The lawmakers’ letter cited a series of stories by The New York Times this month that set in motion the far left’s latest efforts to undermine the legitimacy of the last remaining institution to stand in the way of Democrats’ agenda. The Times reported that an upside-down American flag briefly flew at Alito’s Virginia residence in January 2021, and there was an “Appeal to Heaven” banner at his New Jersey home in Long Beach Island last summer.
The former was flown by his wife over a dispute with a neighbor who erected an anti-Trump sign, and the latter, also known as the Pine Tree flag, is an iconic emblem of appealing to a higher power with roots in the American Revolution. The Pine Tree flag was designed by George Washington’s personal secretary, and it flew outside the San Francisco City Hall last year.
According to The New York Times, however, both banners are far-right symbols of insurgency because a few wannabe revolutionaries carried them to the Capitol on Jan. 6.
“By displaying the upside-down and ‘Appeal to Heaven’ flags outside his homes,” Durbin and Whitehouse wrote, “Justice Alito actively engaged in political activity, failed to avoid the appearance of impropriety, and failed to act in a manner that promotes public confidence in the impartiality of the judiciary.”
Their next lines struck at the heart of what the fabricated flag controversy is all about. Alito, they wrote to the chief justice, “created reasonable doubt about his impartiality and his ability to fairly discharge his duties in cases related to the 2020 presidential election and January 6th attack on the Capitol. His recusal in these matters is both necessary and required.”

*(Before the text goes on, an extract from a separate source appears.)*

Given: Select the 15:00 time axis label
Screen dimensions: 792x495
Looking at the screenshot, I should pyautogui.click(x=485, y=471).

In June, the high court will hand down decisions that will determine whether Trump enjoys a high enough degree of presidential immunity to escape far-left prosecution and whether the Department of Justice (DOJ) has the authority to confer excess prison time on Jan. 6 defendants. Trump’s imprisonment is the Democrats’ central campaign strategy to maintain the White House and their Senate majority. Alito, who has built a reputation as one of the most reliably conservative justices on the Supreme Court, is apparently in the way considering the nine-justice panel could knock down several charges facing the former president.

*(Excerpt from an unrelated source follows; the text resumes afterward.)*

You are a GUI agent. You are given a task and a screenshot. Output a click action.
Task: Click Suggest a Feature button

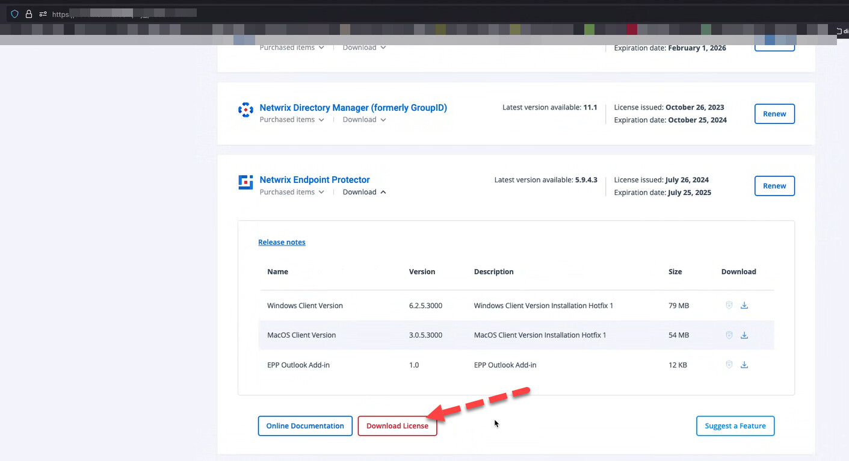pos(735,426)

Alito responded to the performative outrage from Capitol Hill on Wednesday with a letter to Durbin and Whitehouse.
“My wife is fond of flying flags. I am not,” Alito wrote. “A reasonable person who is not motivated by political or ideological considerations or a desire to affect the outcome of Supreme Court cases would conclude that this event does not meet the applicable standard for recusal.”
Alito’s letter, however, won’t take the heat off the justice, who has now become the target of the far left’s campaign to undermine the judiciary for political ends. Democrats will probably request hearings, escalate calls for recusal, and even demand resignation or impeachment under the same playbook deployed against Justice Clarence Thomas.
Trump himself, meanwhile, has been fending off the Democrats’ weaponization of the judiciary to imprison him for years, with a New York jury beginning deliberations in the Manhattan hush money trial Wednesday. It’s not really Alito that the left is after. It’s Trump, with 88 state and federal charges filed against him designed to secure a quick and easy conviction. The integrity of the judiciary system, which is supposed to protect defendants against show trials, just needs to be dismantled first.